WhiskeyDisk posted...
On the one hand, I get where you're coming from PO, but on the other... we're literally from the Nintendo Hard era before that was a trope. SMB 8-2. LoZ flute. TMNT's dam. Battletoads. Mike Tyson. Contra.

Yeah, but even there there weren't really any memorable "I hate this! Okay, I'll play it again. I love this now!" moments for me.

Generally speaking, for games like Battletoads I pretty much hated it, continued hating it, and never stopped hating it, but eventually stopped playing it. And for stuff like TMNT and Contra, it was never really a point where I HATED it, more that I'd hit a point of difficulty but I was already invested enough in the game to want to beat it, so I eventually would, and thus continue.
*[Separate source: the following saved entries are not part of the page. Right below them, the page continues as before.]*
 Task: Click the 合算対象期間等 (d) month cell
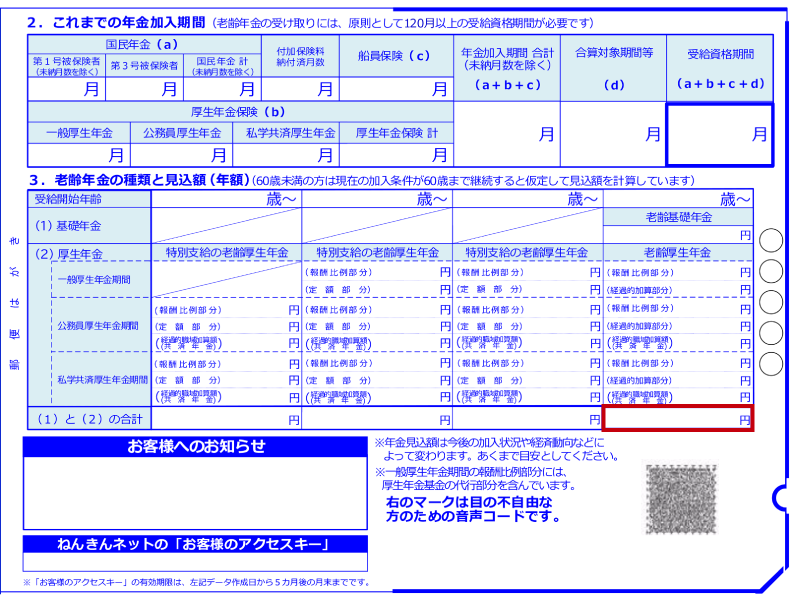click(x=613, y=133)
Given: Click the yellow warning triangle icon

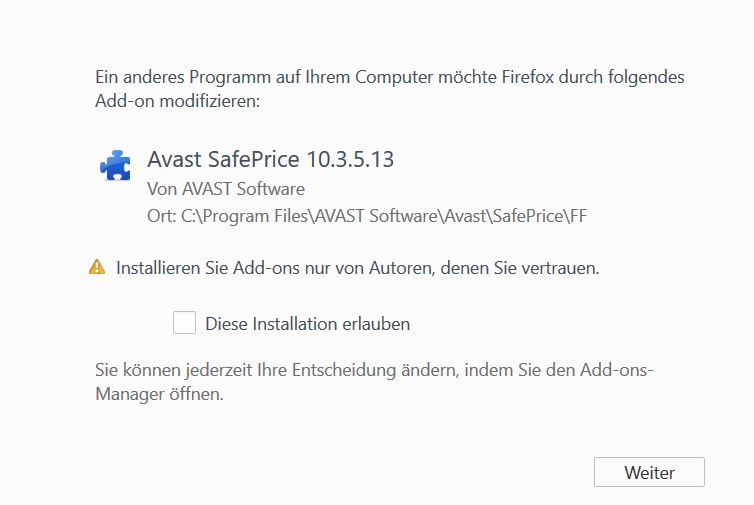Looking at the screenshot, I should coord(97,267).
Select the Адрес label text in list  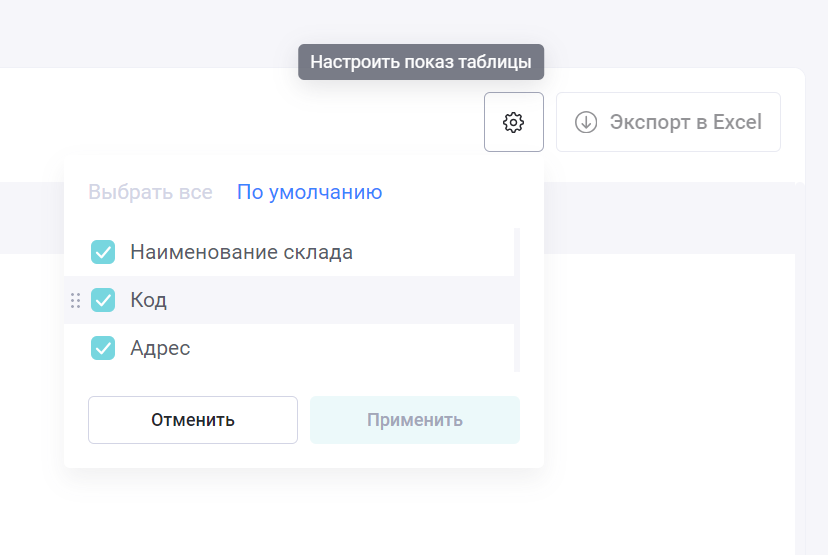[x=160, y=348]
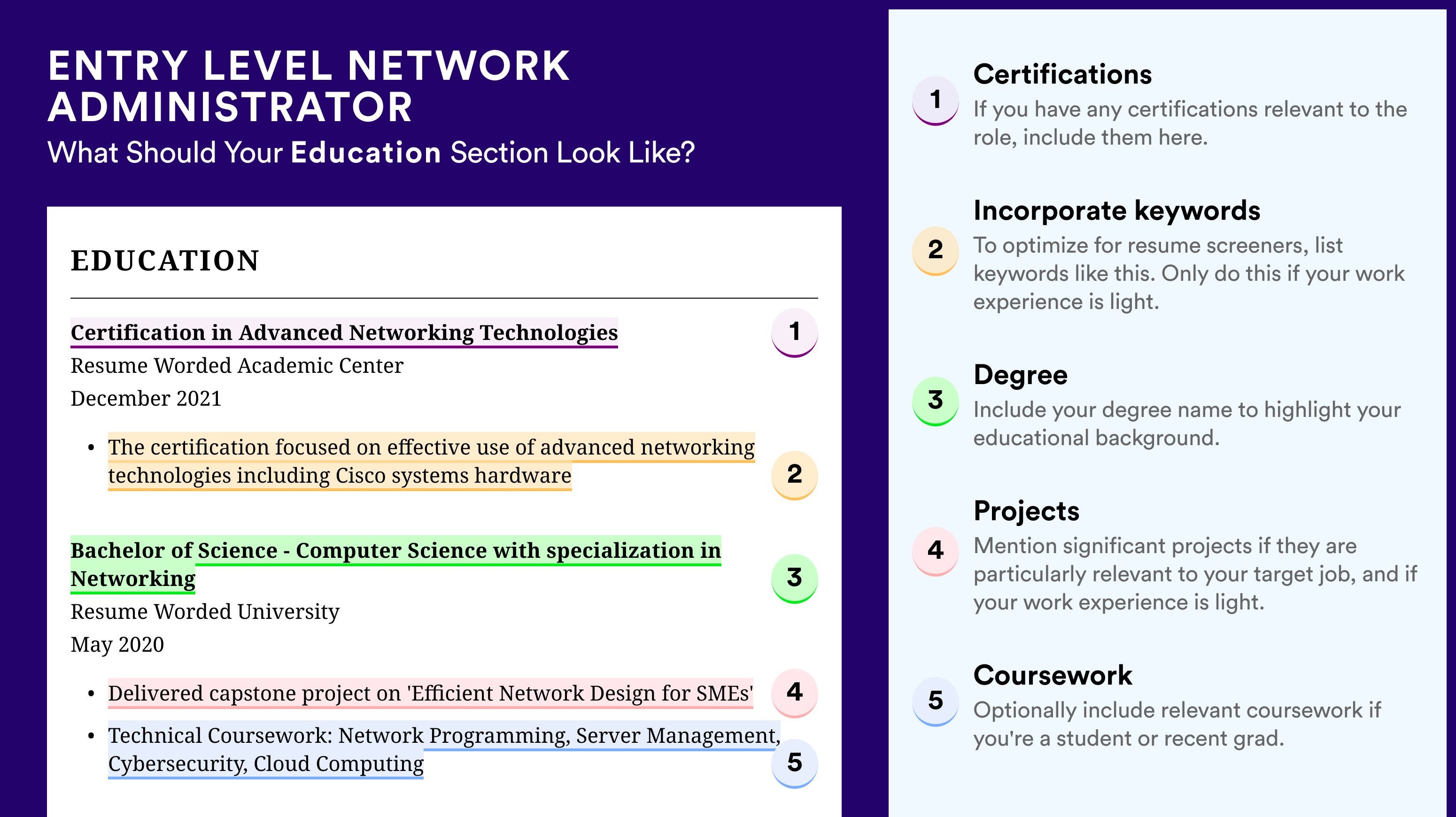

I never really altered my entire view of the game based on a moment of triumph or a sudden reinterpretation of how mechanics worked making things easier.

Even with hard games (and I used to play a lot - I still scoff when I talk to people who say Silver Surfer or 7th Saga were unbeatable because I beat both, and I played ET: The Extra-Terrestrial on the 2600), it was never really a case of the game as a whole not clicking or being something I just kind of hate, but then suddenly everything just drops into place and suddenly I'm seeing the code in the Matrix and getting an endorphin rush as I curbstomp everything. Usually it was a case where I would be into a game from the start, hone skills over time, and then maybe hit a hard section before popping past it.

Sure the dam level was shit, but it didn't make me hate the entire game, it just made me hate the dam level. And managing to develop the reflexes, muscle memory, and map awareness to get past it pretty consistently didn't magically make the entire rest of the game more enjoyable, it just made the dam less frustrating.

For a lot of games I didn't own (mostly ones I'd rent from the library for a week), if it was too hard or just no fun I'd eventually just return it and never think about it again.

The closest I really get to what you're describing might be playing games like Zelda II again 20 years later and managing to beat it in spite of never being able to beat it as a kid (I could never beat the shadow - playing as a drunk adult one night after a party at a friend's house I beat the shadow first try), but even that's not really a case of "getting" the game as a whole, or outright disliking it. I mostly played it as a kid BECAUSE I got 99.44% of the game, and enjoyed it. Which is the sole reason why I even bothered trying to play it again as an adult.